16. More recently, the NAO found that the DII programme was 18 months late and at least £182 m illion over budget. It is hard to believe a major project like this would have gone so far over budget had it been subject to civil service departmental budgeting restrictions and more accountable systems of oversight and reporting.

17. PCS firmly believes that m any of these failures are traceable to the model of outsourcing IT services that has become the default position of most recent government’s .

How well is technology policy co-ordinated across government?

18. We don’t believe it is co-ordinated very well. There is central IT strategy for government but it tends to offer great autonomy to departments to do what they want with regards to delivery.  Although Chief Information Officers have to report on their programmes and results to the Cabinet Office in monthly round-ups, the Cabinet Office actually has limited oversight.

19. PCS believes that if a co-ordinated technology policy could be developed this would ensure there was a responsible framework within which IT projects could be safely and effectively delivered. This should be based on the public provision of IT to criteria of societal benefit and social use, rather than as a means to channel public funds to private contractors.

Have past lessons from NAO reports etc been learnt?

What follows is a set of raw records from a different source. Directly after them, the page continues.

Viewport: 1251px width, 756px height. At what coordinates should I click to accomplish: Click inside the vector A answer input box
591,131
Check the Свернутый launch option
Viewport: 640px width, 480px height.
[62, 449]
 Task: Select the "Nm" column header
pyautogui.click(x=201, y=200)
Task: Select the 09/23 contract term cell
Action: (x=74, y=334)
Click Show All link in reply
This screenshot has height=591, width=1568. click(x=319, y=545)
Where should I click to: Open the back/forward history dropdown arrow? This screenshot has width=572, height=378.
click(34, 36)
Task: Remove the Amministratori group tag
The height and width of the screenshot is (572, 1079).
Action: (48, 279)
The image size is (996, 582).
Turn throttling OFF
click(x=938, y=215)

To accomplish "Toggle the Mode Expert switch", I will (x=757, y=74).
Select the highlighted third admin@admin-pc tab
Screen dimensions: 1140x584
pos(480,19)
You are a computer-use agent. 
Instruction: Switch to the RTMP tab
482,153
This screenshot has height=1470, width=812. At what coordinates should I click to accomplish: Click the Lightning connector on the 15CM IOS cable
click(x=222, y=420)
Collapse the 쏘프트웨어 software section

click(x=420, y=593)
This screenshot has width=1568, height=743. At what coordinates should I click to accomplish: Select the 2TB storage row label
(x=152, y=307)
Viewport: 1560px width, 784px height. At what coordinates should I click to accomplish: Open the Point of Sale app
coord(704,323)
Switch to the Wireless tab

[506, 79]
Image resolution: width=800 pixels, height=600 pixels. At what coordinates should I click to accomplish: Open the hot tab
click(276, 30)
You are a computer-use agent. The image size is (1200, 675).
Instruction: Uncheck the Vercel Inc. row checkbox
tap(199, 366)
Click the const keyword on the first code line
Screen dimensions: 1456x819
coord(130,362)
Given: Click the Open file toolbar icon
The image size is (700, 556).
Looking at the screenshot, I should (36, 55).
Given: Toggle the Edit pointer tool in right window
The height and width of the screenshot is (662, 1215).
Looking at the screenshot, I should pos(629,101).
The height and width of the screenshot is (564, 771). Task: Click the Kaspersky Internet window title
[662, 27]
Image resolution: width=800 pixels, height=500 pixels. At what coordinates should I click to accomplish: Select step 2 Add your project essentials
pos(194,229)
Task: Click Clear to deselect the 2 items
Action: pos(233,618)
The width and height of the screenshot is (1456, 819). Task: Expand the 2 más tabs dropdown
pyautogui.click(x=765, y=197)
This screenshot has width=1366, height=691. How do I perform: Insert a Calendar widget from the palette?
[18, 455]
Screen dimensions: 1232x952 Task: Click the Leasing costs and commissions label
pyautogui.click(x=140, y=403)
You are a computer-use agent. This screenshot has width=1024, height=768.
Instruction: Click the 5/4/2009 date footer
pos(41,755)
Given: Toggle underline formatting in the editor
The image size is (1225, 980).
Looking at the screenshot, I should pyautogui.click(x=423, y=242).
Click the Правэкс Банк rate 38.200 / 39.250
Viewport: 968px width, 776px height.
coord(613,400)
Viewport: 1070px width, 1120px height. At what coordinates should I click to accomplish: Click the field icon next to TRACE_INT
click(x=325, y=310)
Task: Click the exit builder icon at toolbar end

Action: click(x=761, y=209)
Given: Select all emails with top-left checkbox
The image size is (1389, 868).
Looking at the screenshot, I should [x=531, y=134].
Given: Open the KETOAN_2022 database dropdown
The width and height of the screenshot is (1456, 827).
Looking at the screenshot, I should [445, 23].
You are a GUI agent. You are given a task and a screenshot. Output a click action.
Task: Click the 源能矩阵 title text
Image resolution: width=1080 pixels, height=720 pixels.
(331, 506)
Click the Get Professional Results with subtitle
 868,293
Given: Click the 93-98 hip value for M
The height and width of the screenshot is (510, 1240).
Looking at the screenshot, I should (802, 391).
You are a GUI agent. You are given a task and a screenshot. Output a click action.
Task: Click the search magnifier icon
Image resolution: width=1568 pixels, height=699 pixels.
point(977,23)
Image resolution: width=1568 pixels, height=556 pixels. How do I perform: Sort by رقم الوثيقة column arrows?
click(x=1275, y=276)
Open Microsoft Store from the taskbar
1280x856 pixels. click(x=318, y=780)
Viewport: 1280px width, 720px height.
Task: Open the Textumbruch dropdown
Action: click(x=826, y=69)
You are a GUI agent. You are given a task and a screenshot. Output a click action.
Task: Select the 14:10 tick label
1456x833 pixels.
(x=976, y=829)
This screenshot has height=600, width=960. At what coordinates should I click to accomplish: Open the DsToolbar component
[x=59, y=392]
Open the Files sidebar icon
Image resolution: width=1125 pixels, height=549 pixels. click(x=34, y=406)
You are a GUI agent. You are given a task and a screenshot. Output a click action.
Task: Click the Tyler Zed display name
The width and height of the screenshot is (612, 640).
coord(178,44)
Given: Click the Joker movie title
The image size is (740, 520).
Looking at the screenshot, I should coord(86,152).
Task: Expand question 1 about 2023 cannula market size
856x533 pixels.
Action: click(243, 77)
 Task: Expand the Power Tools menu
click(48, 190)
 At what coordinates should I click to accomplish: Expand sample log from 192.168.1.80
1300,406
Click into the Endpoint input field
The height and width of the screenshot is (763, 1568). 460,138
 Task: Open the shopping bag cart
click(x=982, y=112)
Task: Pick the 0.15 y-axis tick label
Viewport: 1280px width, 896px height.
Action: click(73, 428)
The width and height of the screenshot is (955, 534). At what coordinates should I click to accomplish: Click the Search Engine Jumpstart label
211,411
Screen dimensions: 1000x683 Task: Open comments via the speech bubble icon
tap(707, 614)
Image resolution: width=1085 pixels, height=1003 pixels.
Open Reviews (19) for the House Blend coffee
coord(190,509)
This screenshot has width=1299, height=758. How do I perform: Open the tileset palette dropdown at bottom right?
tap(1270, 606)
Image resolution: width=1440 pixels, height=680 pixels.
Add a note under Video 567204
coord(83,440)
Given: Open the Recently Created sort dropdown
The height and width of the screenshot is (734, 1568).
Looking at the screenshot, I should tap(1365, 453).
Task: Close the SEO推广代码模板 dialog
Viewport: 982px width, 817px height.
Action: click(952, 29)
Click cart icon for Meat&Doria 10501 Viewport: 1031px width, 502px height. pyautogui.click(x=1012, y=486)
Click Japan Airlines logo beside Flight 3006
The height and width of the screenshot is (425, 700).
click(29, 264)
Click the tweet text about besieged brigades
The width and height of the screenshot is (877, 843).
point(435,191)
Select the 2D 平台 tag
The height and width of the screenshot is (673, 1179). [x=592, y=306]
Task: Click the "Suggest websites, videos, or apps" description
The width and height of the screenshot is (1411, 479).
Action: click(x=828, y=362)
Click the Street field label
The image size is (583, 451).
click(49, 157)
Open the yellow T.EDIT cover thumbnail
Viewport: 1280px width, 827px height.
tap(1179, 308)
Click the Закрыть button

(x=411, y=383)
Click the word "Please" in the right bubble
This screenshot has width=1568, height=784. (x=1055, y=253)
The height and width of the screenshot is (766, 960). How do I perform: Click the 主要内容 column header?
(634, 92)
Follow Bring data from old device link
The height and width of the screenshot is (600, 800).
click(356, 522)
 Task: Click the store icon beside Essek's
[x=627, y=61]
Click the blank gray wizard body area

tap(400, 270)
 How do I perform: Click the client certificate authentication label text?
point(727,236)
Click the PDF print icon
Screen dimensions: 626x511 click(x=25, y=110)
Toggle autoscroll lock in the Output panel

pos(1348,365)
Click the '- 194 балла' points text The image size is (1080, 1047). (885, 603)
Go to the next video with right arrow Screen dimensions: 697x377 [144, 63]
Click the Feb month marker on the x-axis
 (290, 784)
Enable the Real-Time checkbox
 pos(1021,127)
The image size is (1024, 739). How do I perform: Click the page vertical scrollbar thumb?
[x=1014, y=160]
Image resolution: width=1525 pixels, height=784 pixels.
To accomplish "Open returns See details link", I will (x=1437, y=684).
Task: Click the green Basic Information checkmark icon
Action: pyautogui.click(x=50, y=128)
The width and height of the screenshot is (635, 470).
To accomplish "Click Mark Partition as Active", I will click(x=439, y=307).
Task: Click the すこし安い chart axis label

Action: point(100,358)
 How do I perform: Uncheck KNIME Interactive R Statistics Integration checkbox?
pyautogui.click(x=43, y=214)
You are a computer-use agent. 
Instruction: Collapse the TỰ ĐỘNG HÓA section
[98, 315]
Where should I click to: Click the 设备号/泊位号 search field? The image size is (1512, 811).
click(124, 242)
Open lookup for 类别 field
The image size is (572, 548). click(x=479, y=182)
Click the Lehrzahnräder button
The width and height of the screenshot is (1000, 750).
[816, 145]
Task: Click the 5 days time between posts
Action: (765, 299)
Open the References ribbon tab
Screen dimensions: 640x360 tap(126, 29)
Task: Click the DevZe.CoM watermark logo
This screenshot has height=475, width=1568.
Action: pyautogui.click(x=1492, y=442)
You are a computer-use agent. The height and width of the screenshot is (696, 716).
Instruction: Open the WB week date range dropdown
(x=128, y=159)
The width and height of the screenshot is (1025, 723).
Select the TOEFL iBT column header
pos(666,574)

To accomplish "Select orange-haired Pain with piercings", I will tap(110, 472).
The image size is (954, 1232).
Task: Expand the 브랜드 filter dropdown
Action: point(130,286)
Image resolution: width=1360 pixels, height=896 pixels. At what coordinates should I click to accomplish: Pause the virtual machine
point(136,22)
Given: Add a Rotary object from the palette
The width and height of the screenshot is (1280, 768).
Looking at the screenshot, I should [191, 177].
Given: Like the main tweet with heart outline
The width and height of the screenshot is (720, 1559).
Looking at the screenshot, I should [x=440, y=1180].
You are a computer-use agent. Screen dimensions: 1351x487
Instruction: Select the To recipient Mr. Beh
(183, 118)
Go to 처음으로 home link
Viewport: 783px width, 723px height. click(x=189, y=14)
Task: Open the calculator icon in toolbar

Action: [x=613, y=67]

20. Some individual projects have learnt from the NAO’s reports and recommendations, but we believe that central government policy making has not. The government tends to repeat the same basic procurement mistakes and does not appear to have the appetite for taking hard lessons on board. As an example, the NAO identified failings in computer systems used by the MoD which led to the loss of almost £300 million in payments and equipment. The NAO also identified other serious losses, ranging from the Department of Health’s flawed £12.7 billion National Programme for IT to the Cabinet Office’s £24.4 million write-off of the Scope project. It cannot be said the NAO reports of these failures were genuinely considered and that new processes put in place to ensure the failings they identified were not repeated.  

How well is IT used in delivery of public services?

21. We believe this is a very mixed picture. The disaster of the Rural Payments Agency (on which the NAO has very harshly reported, again with minimal acknowledgement or change in the outsourcing model) is one of the worst examples of inefficiency in government IT procurement and delivery.  

22. The CSA and the MoD DII project are other examples. PCS believe that downgrading of public sector expertise and the unmerited inflation of the claims of private sector delivery are at the heart of such failures.

23. The best way to deliver high quality public services – in all aspects, whether it is front line, back office or IT support – is through well paid, properly trained and motivated public servants operating to non-profit making criteria.

How well does IT procurement work?

24. PCS believe this is generally a poor picture as departments forced to outsource key IT work tend use 'template' contracts supplied by the Office of Government Commerce (OGC). These are often unchanged for years because of the limitations of OGC's framework procurement rules. As a result, departments buy what they believe is a particular service only to find it doesn't cover much of what they need. 

25. Also if a department decides not to use OGC frameworks, the procurement process is very long and expensive and expediency can often leave them in the same place as following the OGC route. This is often a reflection of level of IT procurement knowledge in government, where key IT contracts are often let by procurement without any reference to the full time civil service IT staff. 

How will public sector IT adapt to spending cuts?

26. In some departments most notably the MoD the spending cuts may have the effect of forcing managers to consider better and sharper ways to get value for money. PCS would recommend that one of these ways is to abandon their belief in the efficacy of private sector solutions and retain IT delivery in-house. In other departments such as DEFRA, the Home Office and the Department for Culture Media and Sport where budget cuts have already cut public services to the bone further cuts in essential IT projects and upgrades will inevitably reduce the quality of services and impact how the organisation functions.